Lessons from a Nobel Laureate (on deep learning and academia/industry)

2025-08-04 346 words 2 minutes

Contents

Last week I saw John Jumper give a presentation on his team’s development of AlphaFold 1/2/3. He started explaining how AlphaFold1 worked, essentially a convolutional neural network. He spent most of the talk explaining the many changes required to produce AlphaFold2, which went from mediocre predictive accuracy to changing the whole field.

I took away two main points.

There was no single trick that lead to the big performance gain of AF2 over AF1. No single bit of intuition that lead to such a huge shift in performance. Instead, lots of good ideas each of which increased performance slightly.

Figure 4 of the paper summarises this nicely. The best performing of these ideas accounted for about 10% of the performance gain. I expect this is broadly applicable across deep learning problems in biology. The use of a clear quantitative benchmark from the start enabled an approach of testing each idea objectively.

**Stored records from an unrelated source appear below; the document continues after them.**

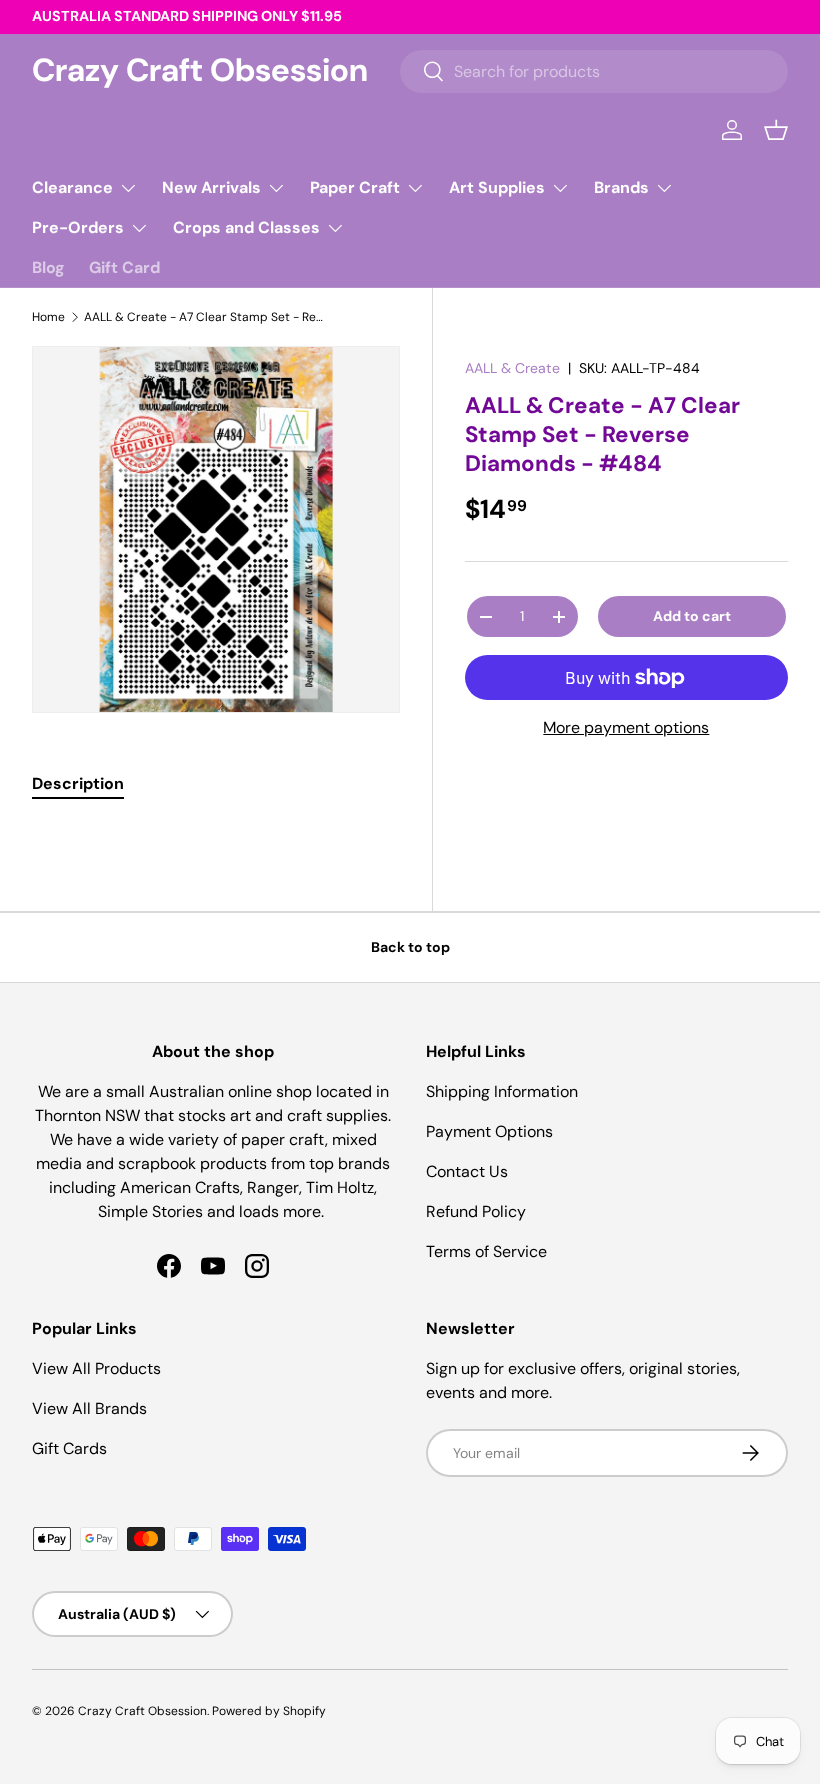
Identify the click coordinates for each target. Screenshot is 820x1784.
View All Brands (89, 1408)
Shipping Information (502, 1091)
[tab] (78, 783)
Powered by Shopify (269, 1711)
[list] (216, 530)
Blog (48, 267)
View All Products (96, 1368)
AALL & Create (512, 368)
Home (48, 317)
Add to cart (692, 616)
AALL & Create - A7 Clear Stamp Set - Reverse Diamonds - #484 (204, 317)
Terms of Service (486, 1251)
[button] (776, 130)
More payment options (626, 727)
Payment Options (489, 1131)
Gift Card (124, 267)
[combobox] (594, 71)
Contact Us (467, 1171)
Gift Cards (69, 1448)
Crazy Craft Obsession (142, 1711)
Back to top (410, 947)
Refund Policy (476, 1211)
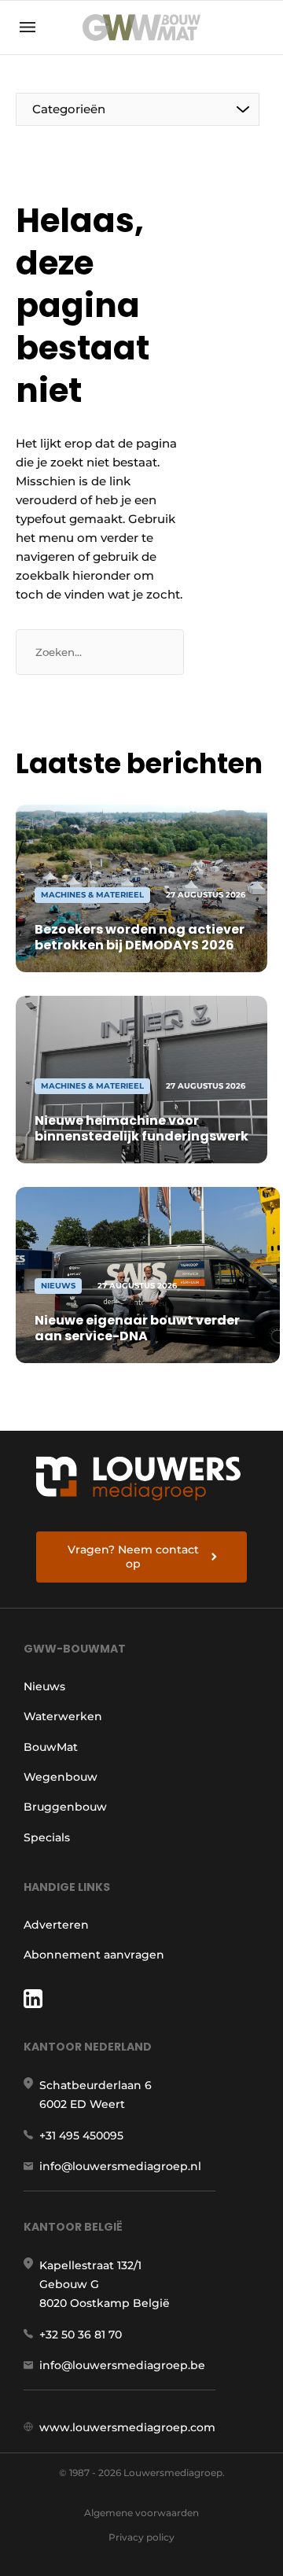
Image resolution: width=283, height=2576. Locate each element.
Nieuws (44, 1686)
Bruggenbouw (65, 1807)
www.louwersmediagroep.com (127, 2427)
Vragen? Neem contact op (133, 1556)
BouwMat (51, 1747)
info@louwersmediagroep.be (122, 2365)
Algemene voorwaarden (141, 2513)
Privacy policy (141, 2537)
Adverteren (56, 1925)
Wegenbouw (60, 1777)
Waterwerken (63, 1716)
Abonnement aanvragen (94, 1955)
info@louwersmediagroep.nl (120, 2166)
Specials (47, 1837)
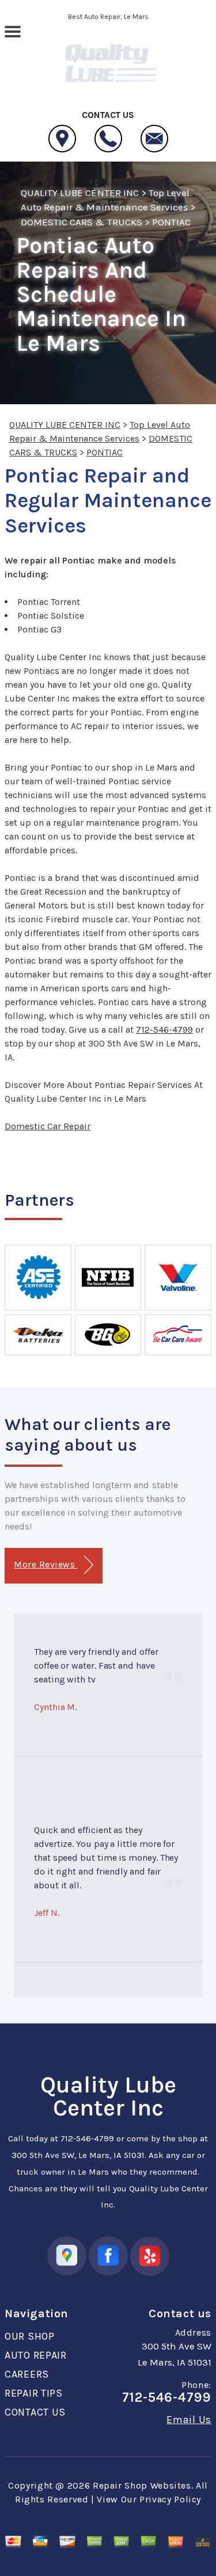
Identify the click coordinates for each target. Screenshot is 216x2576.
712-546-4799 (164, 1029)
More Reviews (45, 1564)
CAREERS (27, 2374)
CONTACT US (35, 2412)
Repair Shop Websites (142, 2485)
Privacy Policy (170, 2499)
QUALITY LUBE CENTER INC (80, 192)
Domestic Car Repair (47, 1126)
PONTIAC (171, 222)
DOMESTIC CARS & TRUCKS (81, 222)
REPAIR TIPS (34, 2393)
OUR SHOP (30, 2336)
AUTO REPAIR (36, 2355)
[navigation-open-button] (12, 30)
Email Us (188, 2419)
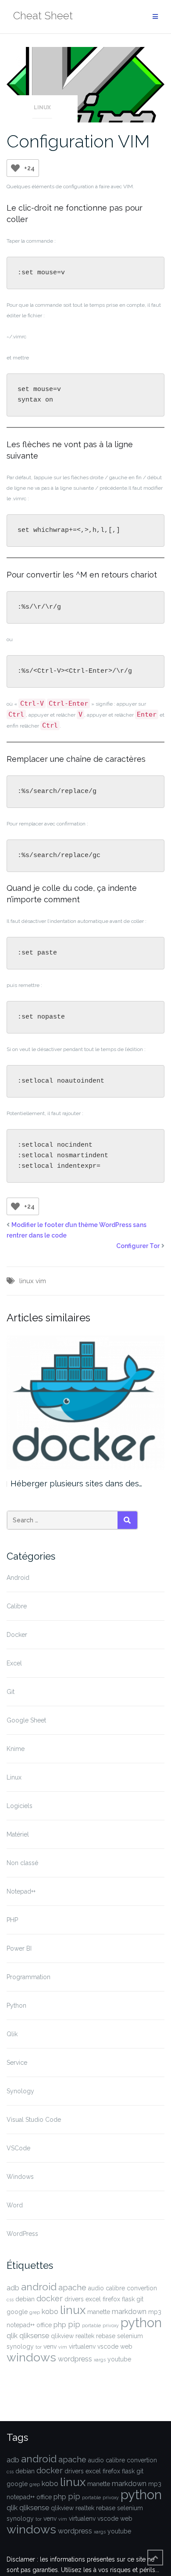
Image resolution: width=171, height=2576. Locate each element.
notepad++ (21, 2324)
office (44, 2324)
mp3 (154, 2311)
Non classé (22, 1862)
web (126, 2346)
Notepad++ (21, 1891)
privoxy (111, 2325)
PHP (12, 1919)
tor (39, 2347)
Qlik (12, 2034)
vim (41, 1281)
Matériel (18, 1834)
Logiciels (19, 1805)
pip (74, 2324)
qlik (12, 2336)
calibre (115, 2288)
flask (128, 2299)
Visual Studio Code (34, 2119)
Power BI (19, 1948)
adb (13, 2288)
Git (10, 1691)
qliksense (34, 2336)
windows (31, 2357)
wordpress (75, 2359)
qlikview (62, 2335)
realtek (84, 2335)
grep (34, 2312)
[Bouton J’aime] (15, 168)
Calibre (17, 1606)
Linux (42, 107)
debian (25, 2299)
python (141, 2322)
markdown (129, 2311)
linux (26, 1281)
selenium (130, 2335)
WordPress (22, 2233)
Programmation (28, 1976)
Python (16, 2005)
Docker (17, 1634)
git (139, 2299)
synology (20, 2346)
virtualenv (82, 2346)
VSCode (18, 2148)
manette (98, 2311)
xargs (100, 2359)
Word (15, 2205)
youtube (119, 2359)
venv (50, 2346)
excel (93, 2299)
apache (72, 2287)
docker (49, 2298)
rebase (105, 2335)
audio (96, 2288)
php (59, 2325)
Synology (20, 2091)
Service (17, 2062)
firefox (111, 2299)
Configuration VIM (78, 141)
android (39, 2287)
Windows (20, 2176)
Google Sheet (26, 1720)
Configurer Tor (138, 1245)
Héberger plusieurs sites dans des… (76, 1483)
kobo (50, 2311)
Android (18, 1577)
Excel (14, 1663)
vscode (107, 2346)
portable (91, 2325)
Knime (16, 1748)
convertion (142, 2288)
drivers (74, 2299)
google (17, 2311)
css (10, 2299)
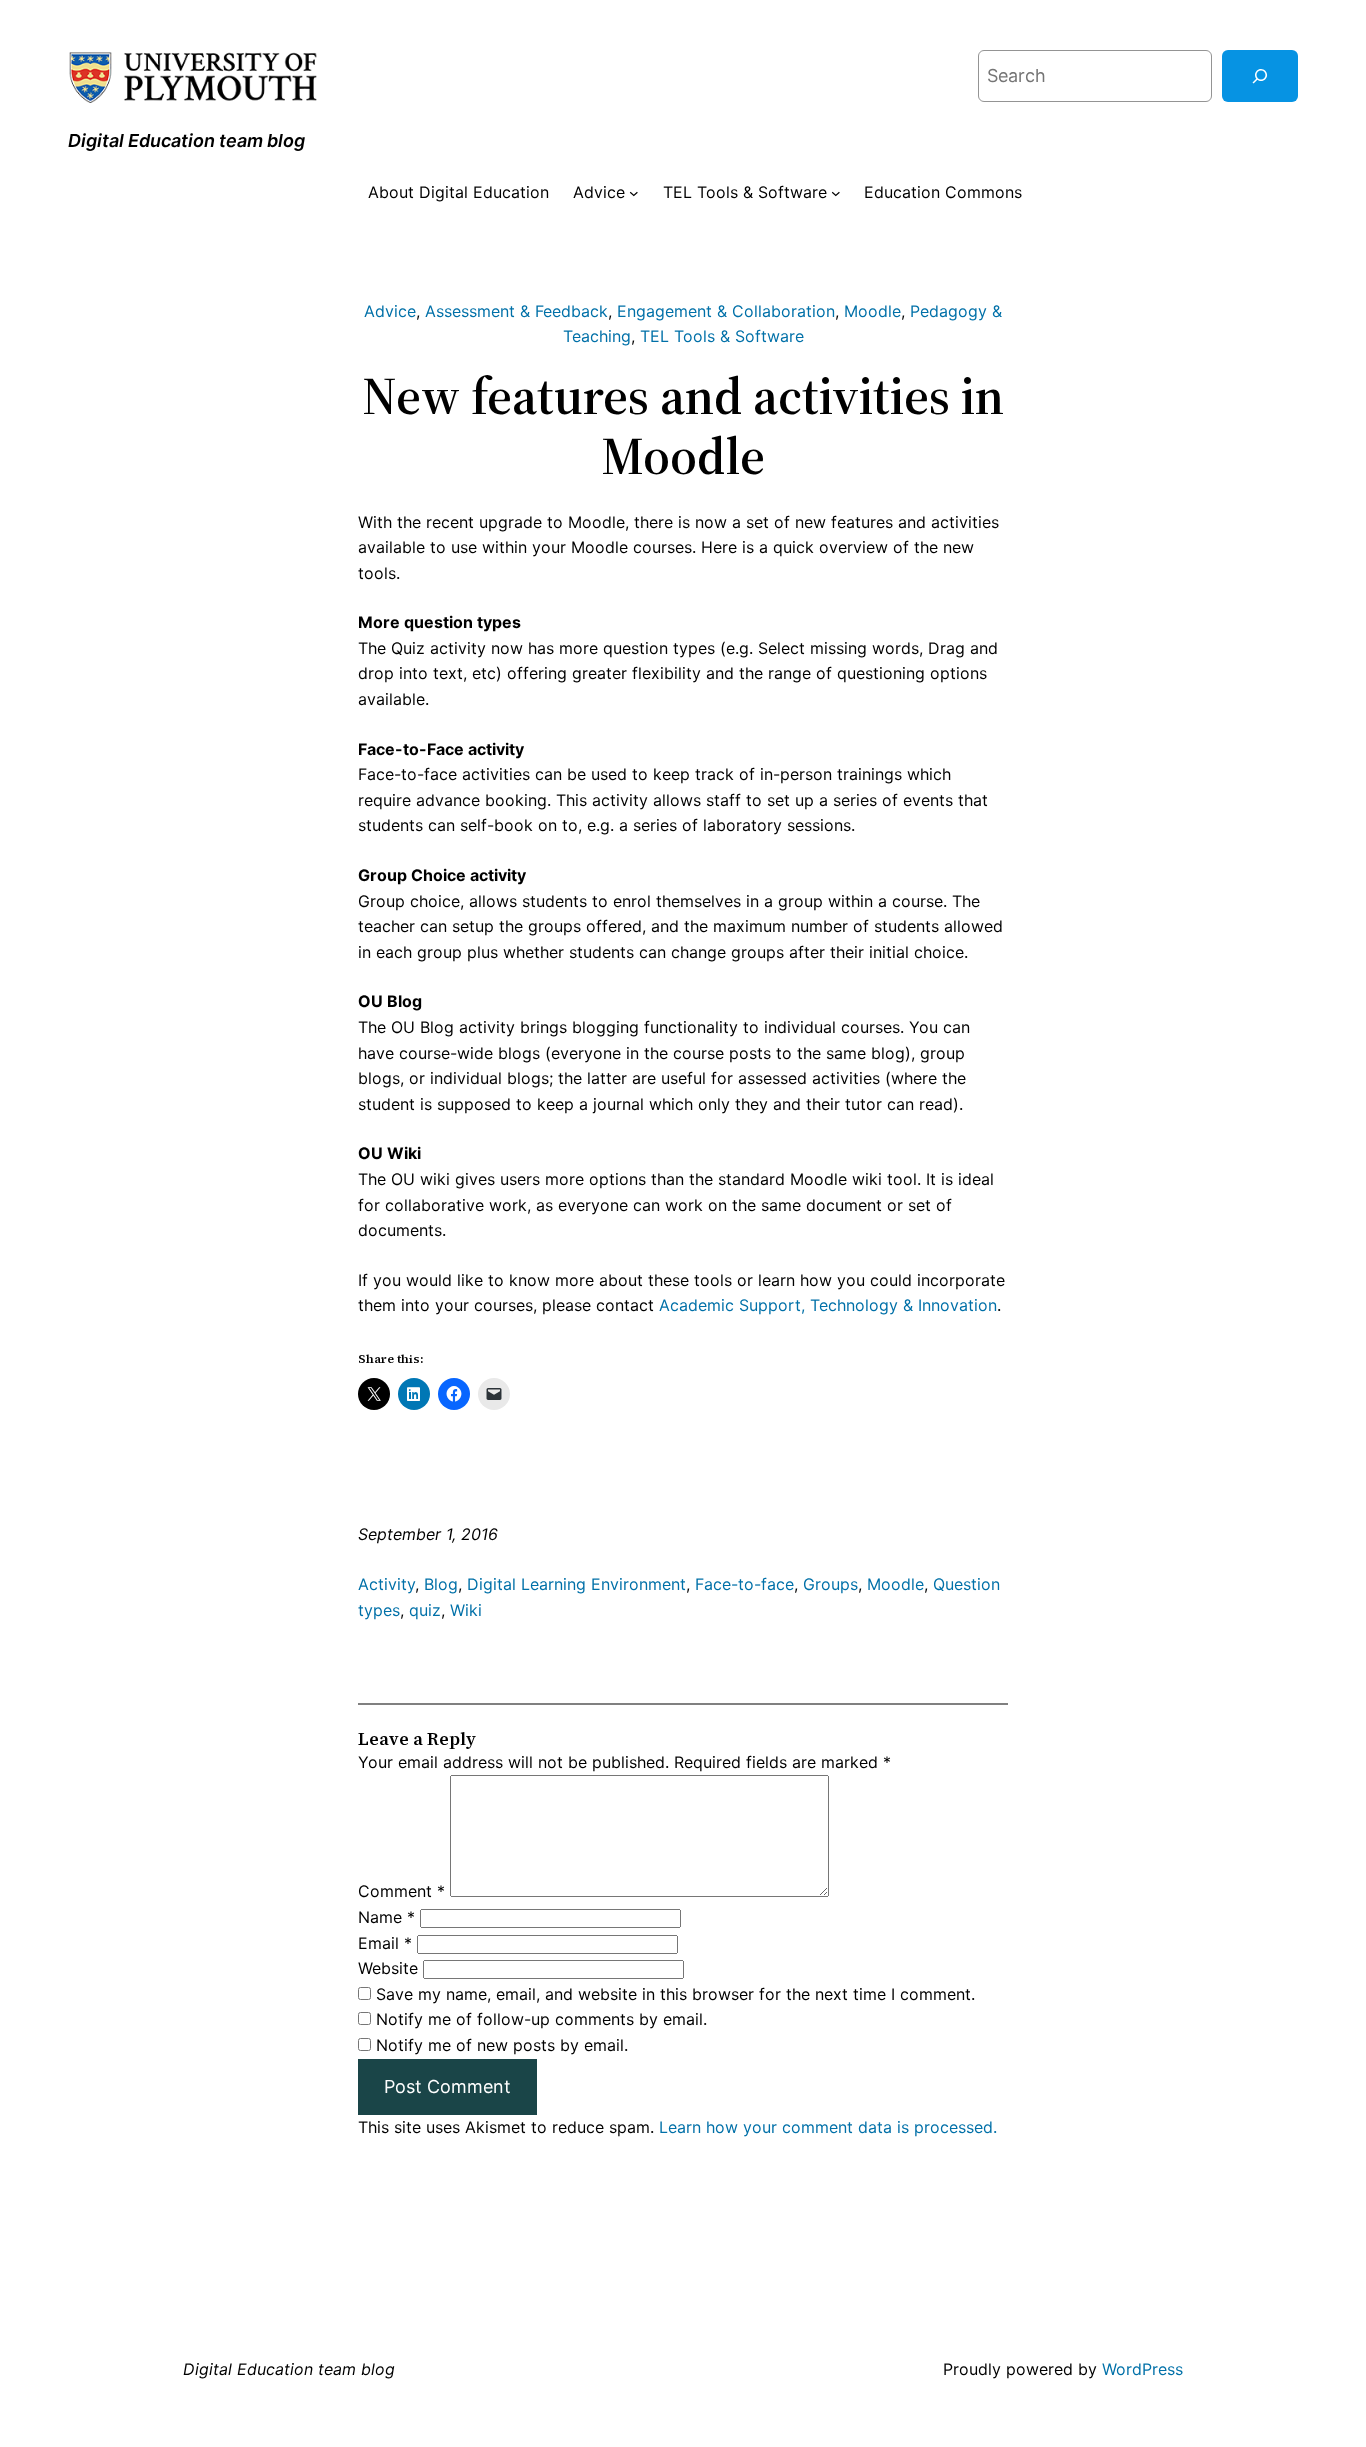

At the end of his talk, he also commented that the team – of what looked like around twenty people – was very small. It sounds like they also benefitted from being embedded in an environment with so much AI expertise. It’s vanishingly rare in academia to have a highly expert team this large, well-paid and secure, all focused on the same problem.

More speculatively, I imagine it’s rare in industry to be able to work on a curiosity-driven problem for such a long period of incremental results. So I left wondering how unique this environment, particular problem (good data and evaluation technique) was for success here, and if it was something we’d ever be able to replicate in academia, even in miniature. Or are we more likely to publish the incremental findings for others to build on, rather than keep working towards a single big advances? Or are we more likely to drop the project/individually underwhelming ideas and work on something different instead?

(As a side note, I was also surprised that the compute use described was not totally at odds with what we are used to working with, definitely not OpenAI/Meta etc scale.)